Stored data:
------------------------------------------------------------

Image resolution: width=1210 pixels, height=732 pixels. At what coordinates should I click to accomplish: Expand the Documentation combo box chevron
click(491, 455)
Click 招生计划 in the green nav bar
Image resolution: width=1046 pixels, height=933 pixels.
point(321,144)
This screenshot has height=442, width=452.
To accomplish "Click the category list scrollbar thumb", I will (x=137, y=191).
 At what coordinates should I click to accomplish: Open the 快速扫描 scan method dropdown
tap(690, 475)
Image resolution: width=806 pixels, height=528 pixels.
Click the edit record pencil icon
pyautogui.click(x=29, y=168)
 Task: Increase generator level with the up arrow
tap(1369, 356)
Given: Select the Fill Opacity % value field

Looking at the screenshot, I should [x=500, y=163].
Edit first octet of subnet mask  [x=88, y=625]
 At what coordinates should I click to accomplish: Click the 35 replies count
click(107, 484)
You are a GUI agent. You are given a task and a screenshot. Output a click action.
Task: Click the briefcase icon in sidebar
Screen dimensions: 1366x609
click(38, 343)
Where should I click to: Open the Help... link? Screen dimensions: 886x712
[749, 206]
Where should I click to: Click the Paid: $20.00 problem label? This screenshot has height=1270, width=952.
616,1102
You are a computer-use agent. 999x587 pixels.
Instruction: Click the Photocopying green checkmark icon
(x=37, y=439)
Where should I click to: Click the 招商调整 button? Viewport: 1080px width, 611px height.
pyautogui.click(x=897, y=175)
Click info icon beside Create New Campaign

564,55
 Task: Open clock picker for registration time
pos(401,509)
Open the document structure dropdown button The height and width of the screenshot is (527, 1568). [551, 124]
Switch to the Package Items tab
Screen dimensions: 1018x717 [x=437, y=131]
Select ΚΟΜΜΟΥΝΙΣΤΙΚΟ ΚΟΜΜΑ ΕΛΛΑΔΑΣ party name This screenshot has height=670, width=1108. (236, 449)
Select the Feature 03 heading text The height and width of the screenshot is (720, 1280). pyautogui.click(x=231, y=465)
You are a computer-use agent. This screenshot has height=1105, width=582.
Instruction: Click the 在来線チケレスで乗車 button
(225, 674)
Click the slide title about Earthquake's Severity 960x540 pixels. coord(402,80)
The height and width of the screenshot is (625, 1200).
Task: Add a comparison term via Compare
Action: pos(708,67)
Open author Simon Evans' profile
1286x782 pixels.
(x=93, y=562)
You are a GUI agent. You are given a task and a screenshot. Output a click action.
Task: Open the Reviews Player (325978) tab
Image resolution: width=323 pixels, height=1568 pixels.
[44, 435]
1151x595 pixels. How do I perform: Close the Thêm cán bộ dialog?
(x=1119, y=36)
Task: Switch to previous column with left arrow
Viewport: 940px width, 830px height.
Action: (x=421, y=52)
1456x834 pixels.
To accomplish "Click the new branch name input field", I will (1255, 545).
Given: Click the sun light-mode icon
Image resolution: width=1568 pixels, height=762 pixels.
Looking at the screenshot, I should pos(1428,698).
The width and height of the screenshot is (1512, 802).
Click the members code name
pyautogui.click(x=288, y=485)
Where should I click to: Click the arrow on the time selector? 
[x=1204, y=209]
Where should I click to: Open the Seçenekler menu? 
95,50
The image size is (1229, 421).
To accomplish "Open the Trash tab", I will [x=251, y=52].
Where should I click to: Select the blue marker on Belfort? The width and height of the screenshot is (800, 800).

------------------------------------------------------------

• SET EXERCISE
Go through the stored data above and swap each "Where should I click to" for "Where do I click to", keeping everything else as it is.

• SOLVED PROBLEM
Image resolution: width=1210 pixels, height=732 pixels. At what coordinates should I click to accomplish: Expand the Documentation combo box chevron
click(491, 455)
Click 招生计划 in the green nav bar
Image resolution: width=1046 pixels, height=933 pixels.
point(321,144)
This screenshot has height=442, width=452.
To accomplish "Click the category list scrollbar thumb", I will (x=137, y=191).
 At what coordinates should I click to accomplish: Open the 快速扫描 scan method dropdown
tap(690, 475)
Image resolution: width=806 pixels, height=528 pixels.
Click the edit record pencil icon
pyautogui.click(x=29, y=168)
 Task: Increase generator level with the up arrow
tap(1369, 356)
Given: Select the Fill Opacity % value field

Looking at the screenshot, I should [x=500, y=163].
Edit first octet of subnet mask  [x=88, y=625]
 At what coordinates should I click to accomplish: Click the 35 replies count
click(107, 484)
You are a GUI agent. You are given a task and a screenshot. Output a click action.
Task: Click the briefcase icon in sidebar
Screen dimensions: 1366x609
click(38, 343)
Where do I click to: Open the Help... link? Screen dimensions: 886x712
[749, 206]
Where do I click to: Click the Paid: $20.00 problem label? This screenshot has height=1270, width=952.
616,1102
You are a computer-use agent. 999x587 pixels.
Instruction: Click the Photocopying green checkmark icon
(x=37, y=439)
Where do I click to: Click the 招商调整 button? Viewport: 1080px width, 611px height.
pyautogui.click(x=897, y=175)
Click info icon beside Create New Campaign

564,55
 Task: Open clock picker for registration time
pos(401,509)
Open the document structure dropdown button The height and width of the screenshot is (527, 1568). [551, 124]
Switch to the Package Items tab
Screen dimensions: 1018x717 [x=437, y=131]
Select ΚΟΜΜΟΥΝΙΣΤΙΚΟ ΚΟΜΜΑ ΕΛΛΑΔΑΣ party name This screenshot has height=670, width=1108. (236, 449)
Select the Feature 03 heading text The height and width of the screenshot is (720, 1280). pyautogui.click(x=231, y=465)
You are a computer-use agent. This screenshot has height=1105, width=582.
Instruction: Click the 在来線チケレスで乗車 button
(225, 674)
Click the slide title about Earthquake's Severity 960x540 pixels. coord(402,80)
The height and width of the screenshot is (625, 1200).
Task: Add a comparison term via Compare
Action: pos(708,67)
Open author Simon Evans' profile
1286x782 pixels.
(x=93, y=562)
You are a GUI agent. You are given a task and a screenshot. Output a click action.
Task: Open the Reviews Player (325978) tab
Image resolution: width=323 pixels, height=1568 pixels.
[44, 435]
1151x595 pixels. How do I perform: Close the Thêm cán bộ dialog?
(x=1119, y=36)
Task: Switch to previous column with left arrow
Viewport: 940px width, 830px height.
Action: (x=421, y=52)
1456x834 pixels.
To accomplish "Click the new branch name input field", I will (1255, 545).
Given: Click the sun light-mode icon
Image resolution: width=1568 pixels, height=762 pixels.
Looking at the screenshot, I should pos(1428,698).
The width and height of the screenshot is (1512, 802).
Click the members code name
pyautogui.click(x=288, y=485)
Where do I click to: Click the arrow on the time selector? 
[x=1204, y=209]
Where do I click to: Open the Seçenekler menu? 
95,50
The image size is (1229, 421).
To accomplish "Open the Trash tab", I will [x=251, y=52].
Where do I click to: Select the blue marker on Belfort? The width and height of the screenshot is (800, 800).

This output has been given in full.